Would you copy out the following entries exactly, without any of the pictures?
--- Material supplied ---
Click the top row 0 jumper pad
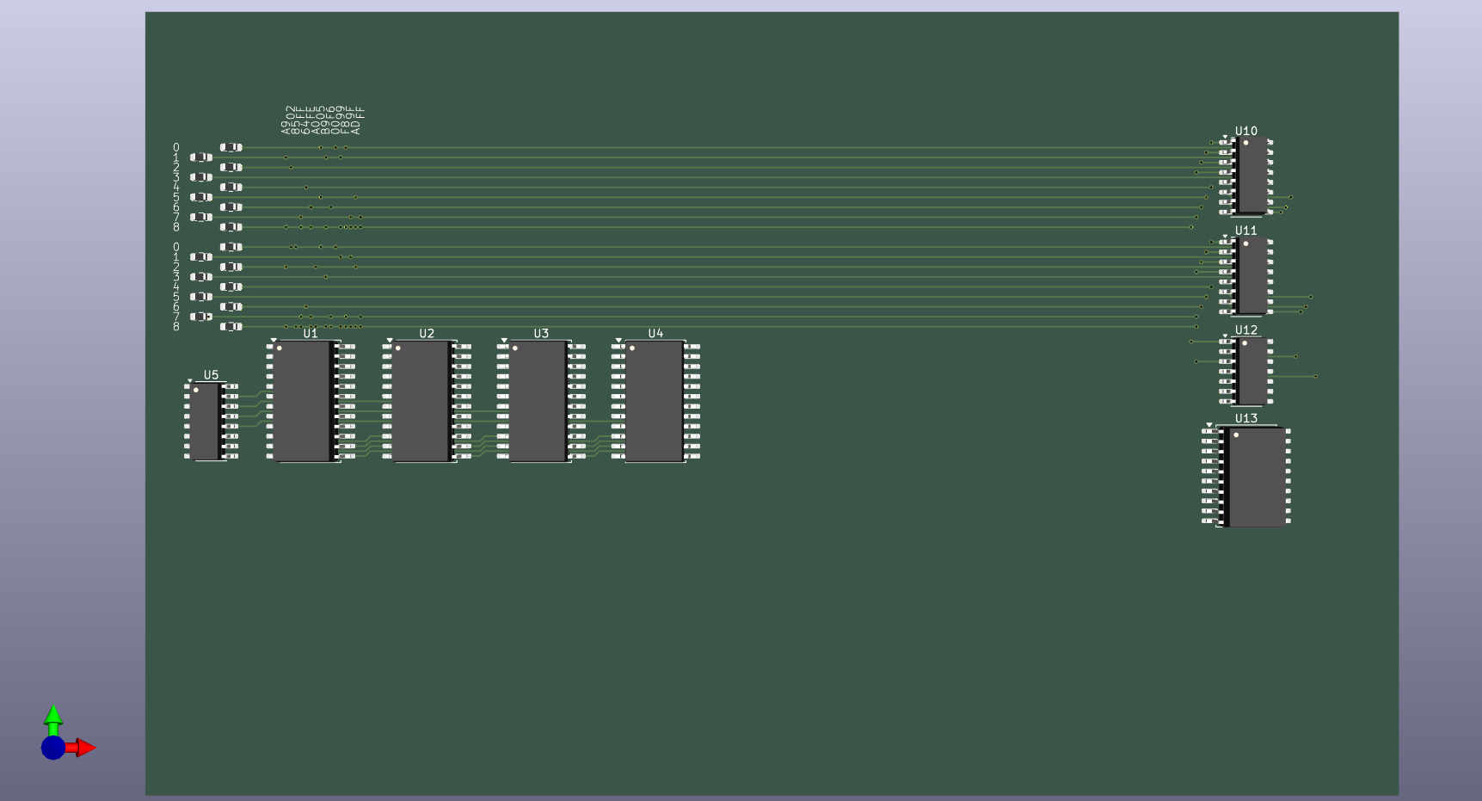 (231, 147)
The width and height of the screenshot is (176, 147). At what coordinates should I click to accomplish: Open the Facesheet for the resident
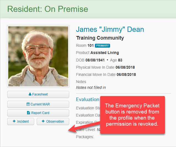point(38,94)
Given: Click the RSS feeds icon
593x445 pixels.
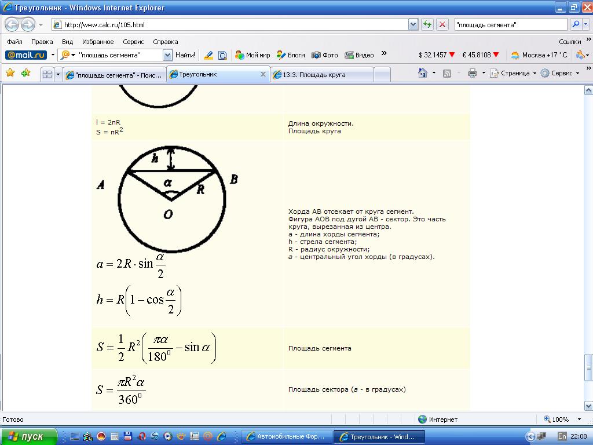Looking at the screenshot, I should point(447,73).
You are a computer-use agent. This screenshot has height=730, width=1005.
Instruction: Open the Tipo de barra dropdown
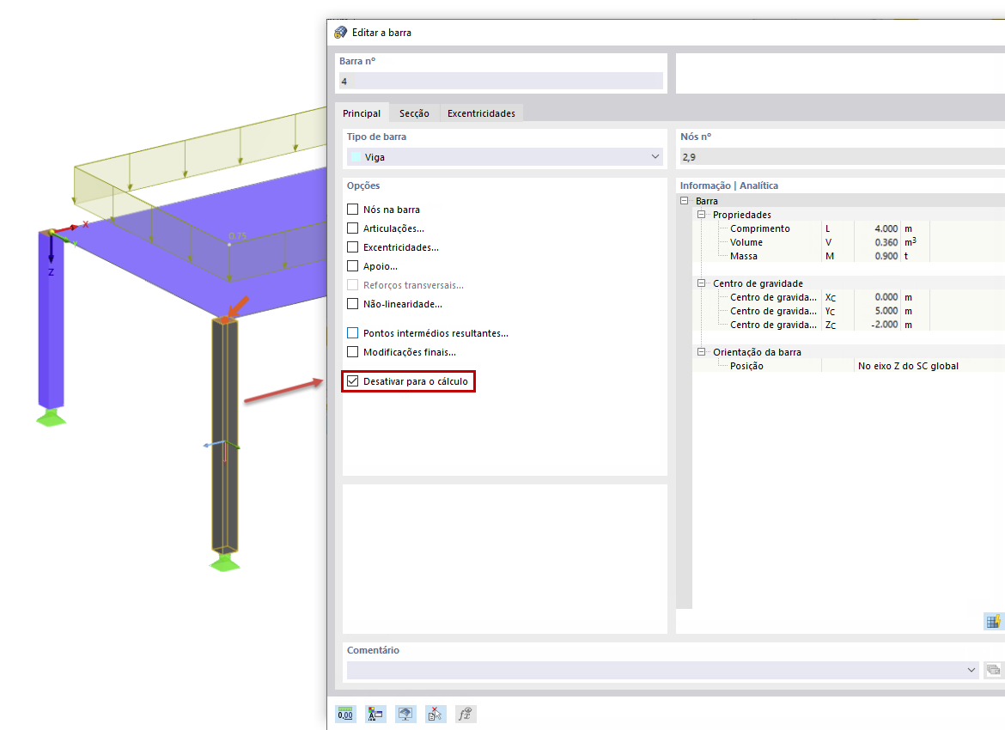655,157
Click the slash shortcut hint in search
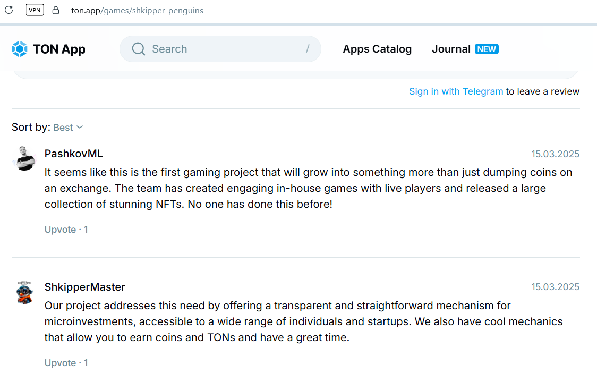The height and width of the screenshot is (381, 597). tap(308, 48)
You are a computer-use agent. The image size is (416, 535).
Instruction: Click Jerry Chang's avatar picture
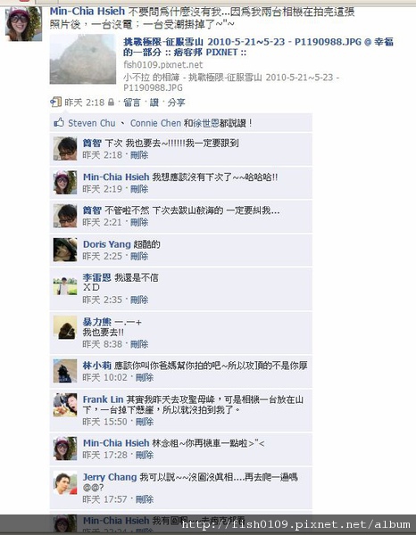(x=65, y=482)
---
[Answer below]
Click the top row 0 jumper pad
 (231, 147)
The width and height of the screenshot is (176, 147). At what coordinates should I click to accomplish: Open the Facesheet for the resident
point(38,94)
Given: Click the RSS feeds icon
593x445 pixels.
Looking at the screenshot, I should point(447,73).
You are a computer-use agent. This screenshot has height=730, width=1005.
Instruction: Open the Tipo de barra dropdown
655,157
Click the slash shortcut hint in search
The height and width of the screenshot is (381, 597). tap(308, 48)
You are a computer-use agent. The image size is (416, 535).
Instruction: Click Jerry Chang's avatar picture
(x=65, y=482)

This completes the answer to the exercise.